At two times in nine months, the United States and Iran have been on the verge of concluding a real agreement on their most divisive issue: the Iranian nuclear program and American fears that it could be a weapons program. It was therefore a shock, but not a surprise, when on February 28, just hours after the latest, most substantial negotiations, Israel and the United States again launched an illegal military strike against the brief peace that had briefly seemed truly possible.
The retaliatory strike by Iran against what it presents as American targets located on the territory of its neighbors was an inevitable outcome, although deeply regrettable and completely unacceptable. Faced with what Israel and the United States described as a war to end the Islamic Republic, it was probably the only rational option available to Iranian leaders.
The effects of these retaliations are felt most acutely in the southern part of the Gulf, where Arab countries that had placed their trust in American security cooperation now see that cooperation as a serious vulnerability, threatening their current security and future prosperity.
The Gulf states, which were banking on an economic model involving sports, tourism, aviation, and technology on a global scale, now see this model under threat. The repercussions of Iran’s retaliatory measures are already being felt globally, with maritime traffic in the Strait of Hormuz severely disrupted, leading to rising energy prices and the threat of a deep recession. If the instigators of this war did not anticipate this, it is undoubtedly a serious miscalculation.

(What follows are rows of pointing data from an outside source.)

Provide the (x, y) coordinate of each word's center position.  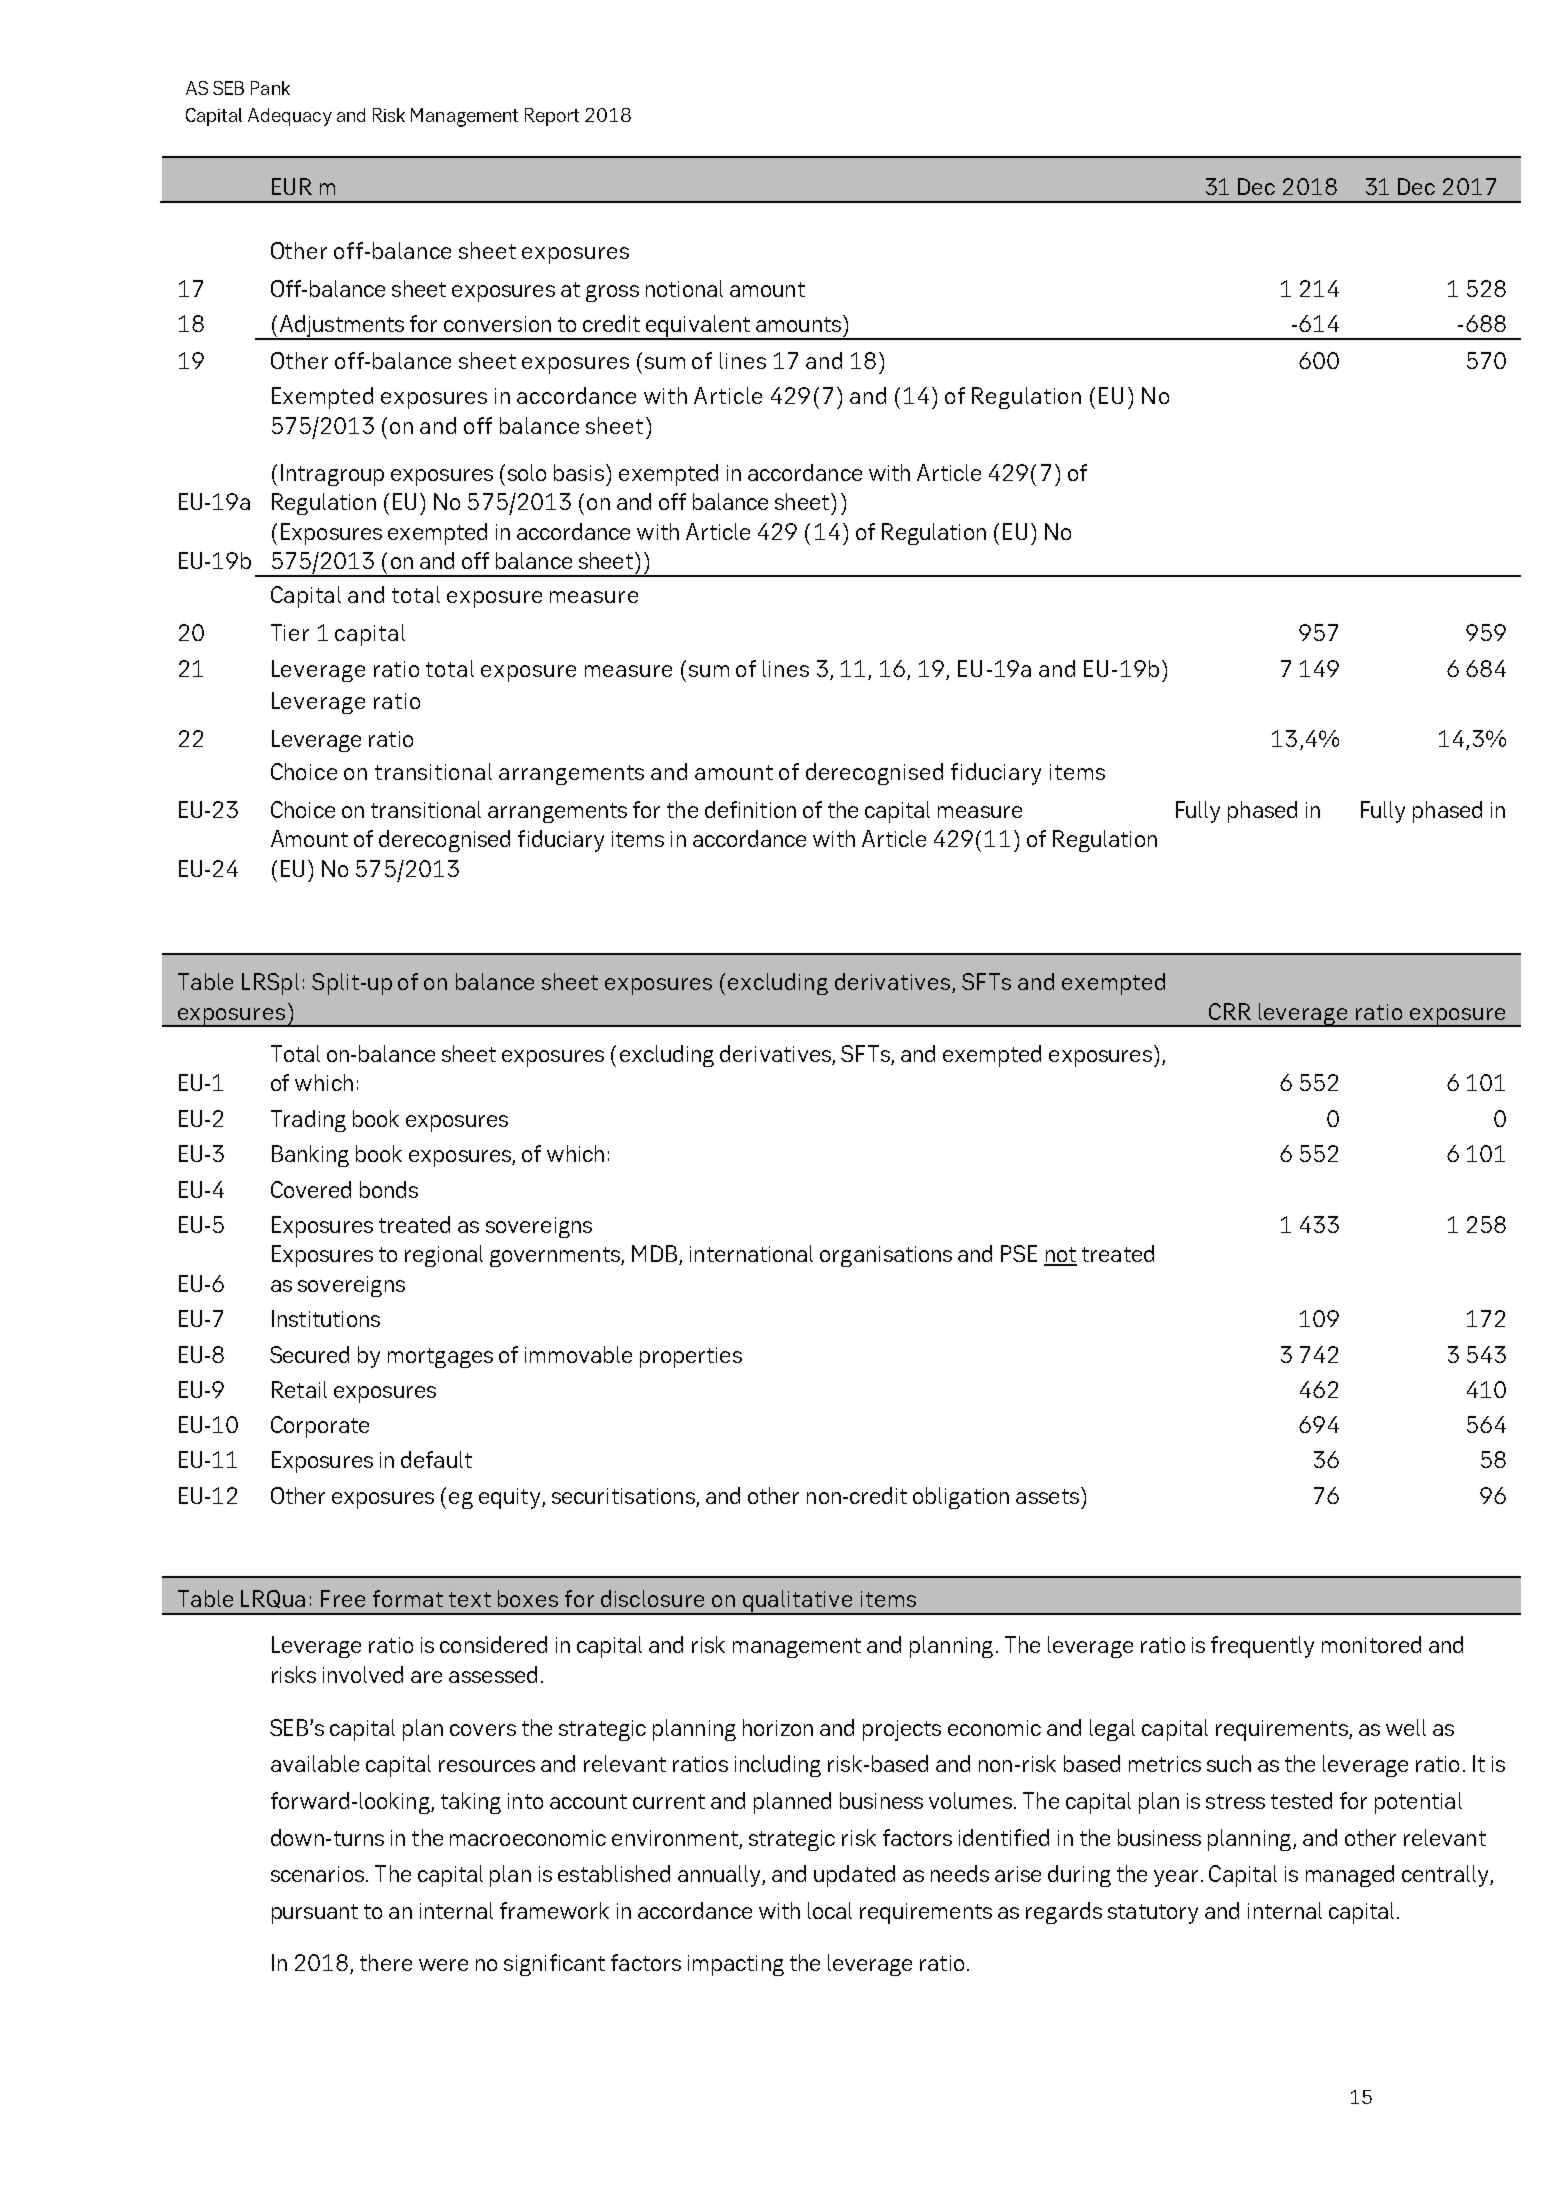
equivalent (697, 327)
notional (684, 288)
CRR (1230, 1011)
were (443, 1965)
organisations (886, 1256)
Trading (308, 1121)
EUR (292, 186)
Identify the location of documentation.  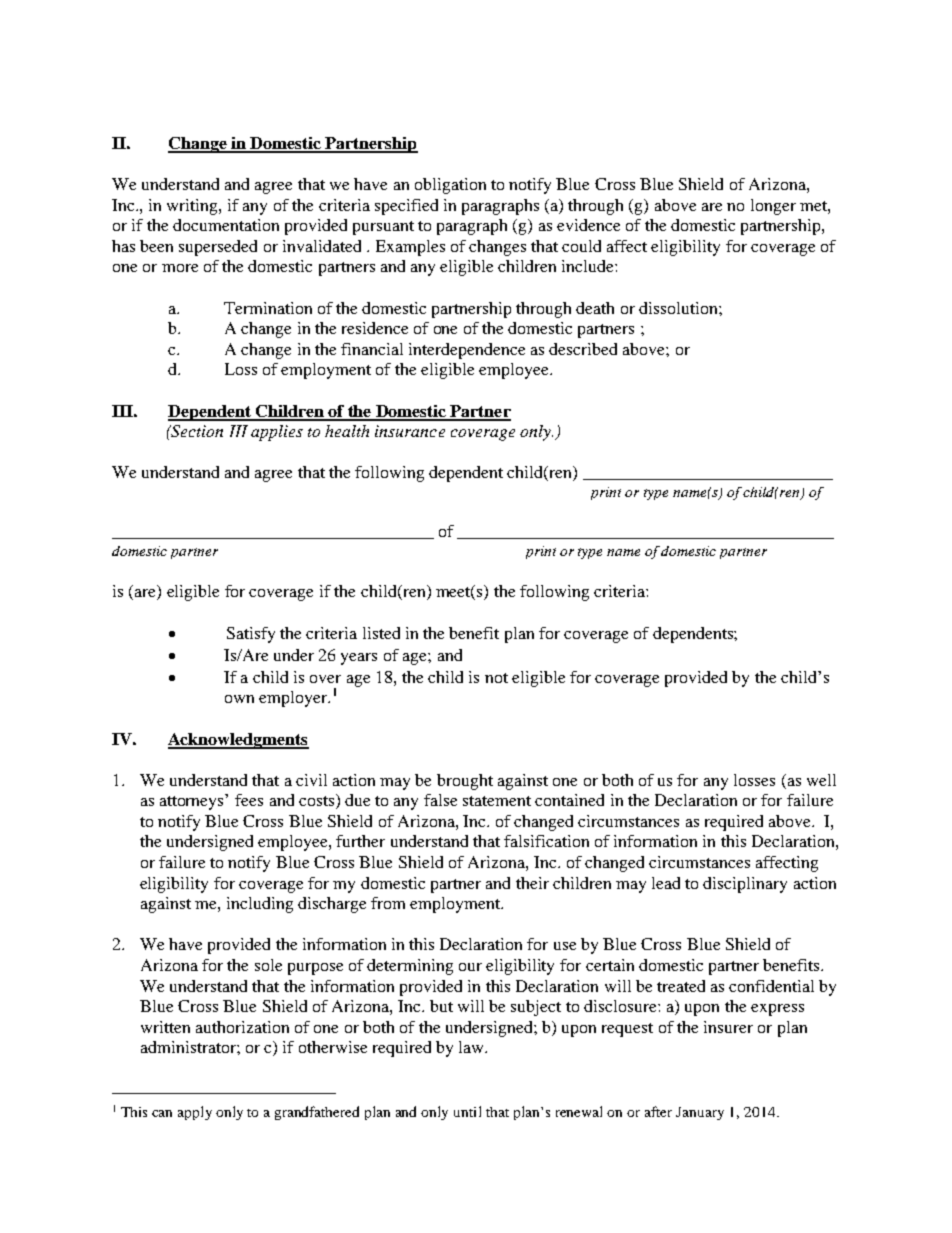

The biggest mistake of U.S. administration analysis has indeed been to allow itself to be drawn into this war. This is not the United States’ war, and there is no plausible scenario in which Israel and the United States could both achieve what they want. It is hoped that the U.S. commitment to regime change remains purely rhetorical, while Israel openly seeks to overthrow the Islamic Republic and likely cares little about how the country will be governed, or by whom, once this goal is achieved.
In this regard, Israeli leaders seem to have convinced the United States that Iran was so weakened by sanctions, internal divisions, and American-Israeli strikes on its nuclear sites last June, that an unconditional surrender would quickly follow the initial assault and the assassination of the Supreme Leader. But it should now be clear that for Israel to achieve its declared goal, a long military campaign will be needed that would require the United States to commit ground troops, opening a new front in these endless wars that President Donald Trump had previously pledged to end. This is not what the U.S. government wants, nor does the American population, who certainly do not see this as their war.
The question facing America’s friends is simple. What can we do to extricate the United States from this intractable situation? First and foremost, America’s friends have a duty to tell the truth. It begins with the fact that there are two parties in this war who have nothing to gain, and that the national interests of both Iran and America lie in a swift end to hostilities. This is a difficult truth to tell as it involves showing how much America has lost control of its own foreign policy. But it must be said.
American leaders must then determine where their national interests truly lie and act accordingly. A clear assessment of these interests would likely lead to a definitive and decisive end to the proliferation of nuclear weapons in the region, ensuring the security of energy supply chains, and creating new investment opportunities given the region’s growing economic importance on the world stage. Peace between Iran and its neighbors is the best way to achieve all these objectives. These could undoubtedly be seen as common goals for all Gulf countries. The challenge is to find the path to escape the current catastrophe to achieve them.
It may be difficult for the United States to return to bilateral negotiations they have been distracted from twice by the sirens of war. It will certainly be challenging for Iranian leaders to resume dialogue with an administration that has abruptly shifted from talks to bombings and assassinations twice. But the path to avoid war, as difficult as it may be for both parties to follow, may precisely be through this resumption of talks.
Consider the positive energy
The parties need an incentive to find the courage necessary to resume dialogue. This could be done by placing the necessary bilateral negotiations to resolve the central dispute between the United States and Iran in a broader regional process aimed at establishing a framework of transparency on nuclear energy and, more generally, energy transition in the region. As all the region’s countries turn towards a shared post-carbon future, innovation and development can only be done safely if a minimum agreement is reached on the role nuclear technologies will play.
Could this perspective be an attractive enough stake for all major actors to fully accept the difficulties of dialogue in order to win together? This is certainly a track that Oman and its Gulf Cooperation Council neighbors could propose. Preliminary discussions could eventually lead to measures aimed at restoring confidence and reaching a consensus on the role that nuclear energy should play in the energy transition. It is of course impossible to determine the final outcome of such a process, especially in the midst of war. But could it be possible, perhaps within the framework of a regional non-aggression treaty, to conclude a substantial regional agreement on nuclear transparency?
Badr Albusaidi is the Minister of Foreign Affairs of Oman. He played the role of mediator in the recent nuclear negotiations between the United States and Iran.